ワクワクテカテカとは、胸がワクワクして、その興奮で血流がよくなり、汗や皮脂が分泌されて、顔がテカテカするといった意味になります。このワクワクテカテカが短くなり、ワクテカになり、wktkになったわけです。
 ネットの掲示板などで、話の続きや画像を期待する際に、このフレーズは用いられます。

 このwktkは、期待感を表すフレーズとして、ネットでは定着しています。そのため、ネットを飛び出て、現実の世界でも使用されることがあります。その例を二つ挙げておきます。
 一つは、NHKラジオの若者向け情報番組『wktkラヂオ学園』です。もう一つは、大阪の日本橋を中心に活動する、女性アイドルグループ『ポンバシwktkメイツ』です。このように、番組の名前や、グループの名前として、wktkが用いられることもあります。

 ネガティブな由来やイメージの多いネットスラングの中で、wktkは明るく楽しいイメージを持ちます。日常会話に織り交ぜるのは痛いですが、覚えておいて損はないです。僕は、楓先輩から質問を受けることを、いつもwktkしながら待っていますよ!」

 僕はwktkの説明を終える。そして、最後にさりげなく、僕が楓先輩との会話を期待して、胸を高鳴らせていることを伝える。
 楓先輩は、なるほどといった顔をしたあと、僕に声をかけてきた。

「wktkって、そういった言葉だったのね。よく分かったわ」

 楓先輩は、ぱあっという感じで、おひさまのように、にっこりと微笑んだ。そして、僕のさりげないwktkアピールを、華麗にスルーした。
 えー、スルーなのですか? それはないですよ。もしかして、きちんと聞こえなかったのかな? 僕はそう思い、再度アピールすることに決めた。

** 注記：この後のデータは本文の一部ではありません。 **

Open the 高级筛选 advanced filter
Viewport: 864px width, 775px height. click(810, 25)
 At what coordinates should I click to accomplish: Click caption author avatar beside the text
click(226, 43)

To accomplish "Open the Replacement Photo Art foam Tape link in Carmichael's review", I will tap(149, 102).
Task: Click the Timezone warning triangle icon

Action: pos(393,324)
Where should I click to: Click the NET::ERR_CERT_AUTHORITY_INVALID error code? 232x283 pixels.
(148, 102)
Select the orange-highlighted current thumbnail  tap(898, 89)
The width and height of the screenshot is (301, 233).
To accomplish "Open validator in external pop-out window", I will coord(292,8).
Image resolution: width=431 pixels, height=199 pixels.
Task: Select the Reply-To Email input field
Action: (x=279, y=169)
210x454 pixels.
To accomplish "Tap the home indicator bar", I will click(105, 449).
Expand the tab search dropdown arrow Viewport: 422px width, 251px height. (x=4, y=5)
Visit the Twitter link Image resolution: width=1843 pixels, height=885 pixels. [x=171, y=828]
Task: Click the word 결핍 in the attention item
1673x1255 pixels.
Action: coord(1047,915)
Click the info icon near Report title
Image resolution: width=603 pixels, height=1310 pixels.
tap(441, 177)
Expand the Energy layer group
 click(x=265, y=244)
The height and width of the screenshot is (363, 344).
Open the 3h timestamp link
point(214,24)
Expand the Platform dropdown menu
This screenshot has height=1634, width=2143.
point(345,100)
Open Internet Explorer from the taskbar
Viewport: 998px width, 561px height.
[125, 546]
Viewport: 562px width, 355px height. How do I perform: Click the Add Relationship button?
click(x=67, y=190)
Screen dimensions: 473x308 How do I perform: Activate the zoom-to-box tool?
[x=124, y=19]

「楓先輩。ほらっ、僕は楓先輩といることで、wktkしています。いろいろと期待に胸をふくらませているのですよ!」

 少し露骨かなと思ったけど、楓先輩は恋愛関係には、とことん鈍い。そんな楓先輩にアピールするには、これぐらい積極的でなければならないだろう。僕は、楓先輩の返事にwktkしながら、反応を待った。

「そういえば、サカキくんは、wktkしているね」
「そうです。僕のwktkが伝わりましたか?」

「うん。サカキくん、いつもテカテカしているもの」

 ……?
 僕が、テカテカしている、ですって?

「えー、比喩としてのwktkではなく、もしかして僕の顔は、汗と脂でテカテカしているのでしょうか?」
「うん。蛍光灯の光を反射しているよ!」

 ええっ? それじゃあ、僕はまるで、チャバネゴキブリではないですか。
 もしかして、楓先輩は僕のことを、テカテカさんだと思っていたのですか? せめて、テカテカさんではなく、ワクワクさんであって欲しかった。僕は、自分が黒いGと同レベルの存在であることに気付き、その場でうな垂れた。

 それから三日ほど、僕はテカテカした奴に相応しく、部室の隅に隠れて、カサコソと移動し続けた。そして、その間に、洗顔フォームで熱心に顔の脂を落とした。三日後、僕は楓先輩の前に、爽やかサカキくんとして再登場した。

「どうです、楓先輩! コレで僕も、テカテカしていないですよね!!」

 僕は、胸を張って言った。

「うーん。少し減ったかな。でもまだテカテカしているよ」
「そ、そうですか」

 ああ、青春とは、にじみ出る皮脂との戦いだ。僕はあと数年、テカテカさんなのかもしれないと思い、落ち込んだ。